UGT2B28 has been described to promote PCa progression and was linked with alteration in circulating androgen levels in men with localized PCa [
9]. However, our in vitro and in vivo functional data revealed similar effects on 3D organoid formation and a reduction in tumor growth upon UGT2B28 KD, both in a ligand-driven and castrated AR signaling environment, which suggests that UGT2B28 may have non-canonical roles in prostate tumorigenesis. An insight into this non-canonical function was obtained by examining the flux measurements of
13C-UDP-glucuronic acid (
Supplementary Figure S3G). We previously determined that UDP-glucuronic acid, the co-substrate of UGT2B28, is a precursor for hyaluronic acid and the depletion of this precursor reduces tumor growth [
14]. Hyaluronan synthase 2 (HAS2) is the enzyme responsible for synthesizing hyaluronic acid, and hyaluronidase-1 (HYAL1) is the enzyme that cleaves high molecular weight hyaluronic acid, which is anti-tumorigenic, into smaller molecular weight tumor promoting fragments known to promote angiogenic, tumorigenic, and migratory phenotypes in many different cancers [
15,
16]. It is possible that an altered balance between HAS2 and HYAL1 upon UGT2B28 KD may contribute to the delay in tumor take and tumor growth, which would need to be verified in the future using additional experiments. We investigated signaling pathways that may be altered upon UGT2B28 expression using mass spectrometry-based proteomics experiments conducted on both VCaP tumors (in intact mice) and LNCaP cells (
Supplementary Figure S6).
One of the challenges in studying UGT2B family members for their role in PCa is their extensive sequence overlap.

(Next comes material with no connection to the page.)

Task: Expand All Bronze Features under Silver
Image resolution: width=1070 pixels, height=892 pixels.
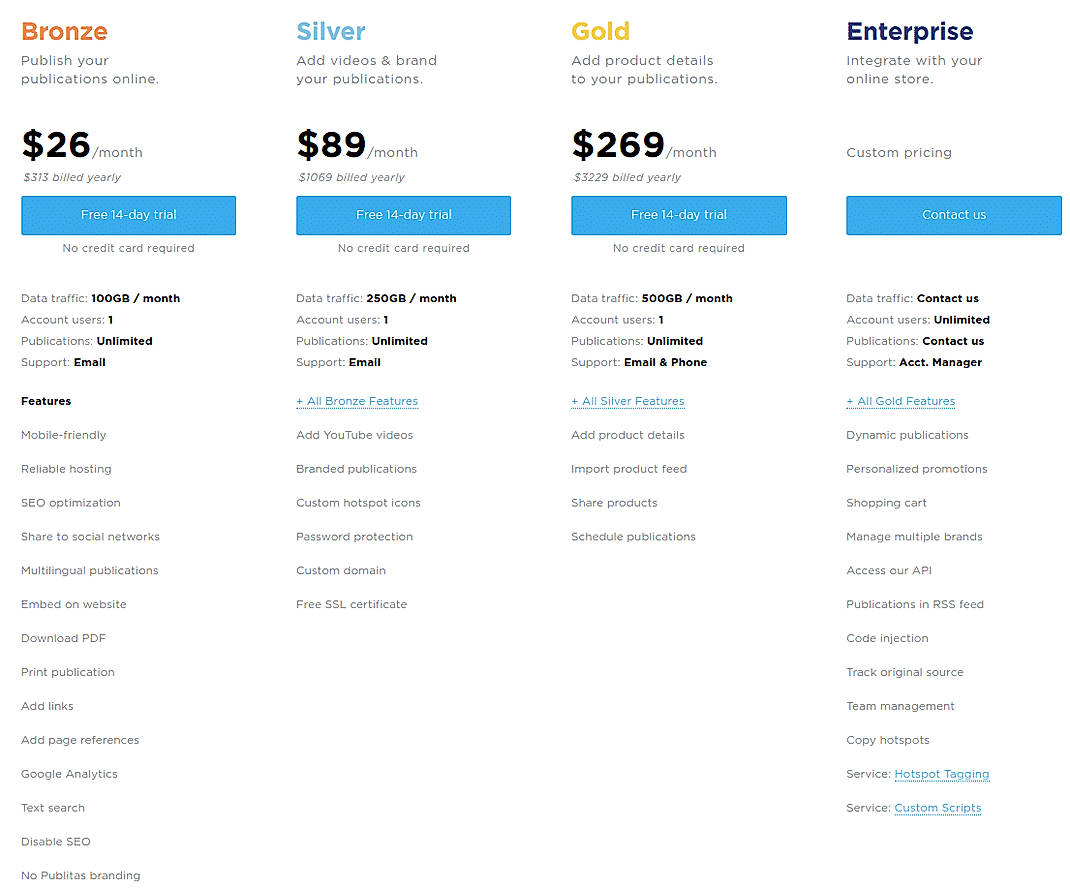Action: point(357,401)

This has led to a current lack of commercial mono-specific antibodies to UGT2B28. We, along with our collaborators, addressed this by synthesizing a custom-made UGT2B28 antibody and we performed mass spectrometry experiments to further confirm the specificity of our UGT2B28 rescue. We also demonstrated that the UGT2B28 R setting results in the rescue of only UGT2B28 and none of the other family members. Furthermore, in all our studies, we mandated that the interpretation of the results was dictated by the ability of UGT2B28 R model to completely reverse the phenotype resulting from UGT2B28 KD. Finally, to ensure the robustness of our findings, we ensured that the phenotype of the 3D organoids and xenograft tumors resulting from the perturbation of UGT2B28 was identical in three independent PCa models. In light of all of the above, our data provide support for a non-canonical function of UGT2B28 in PCa.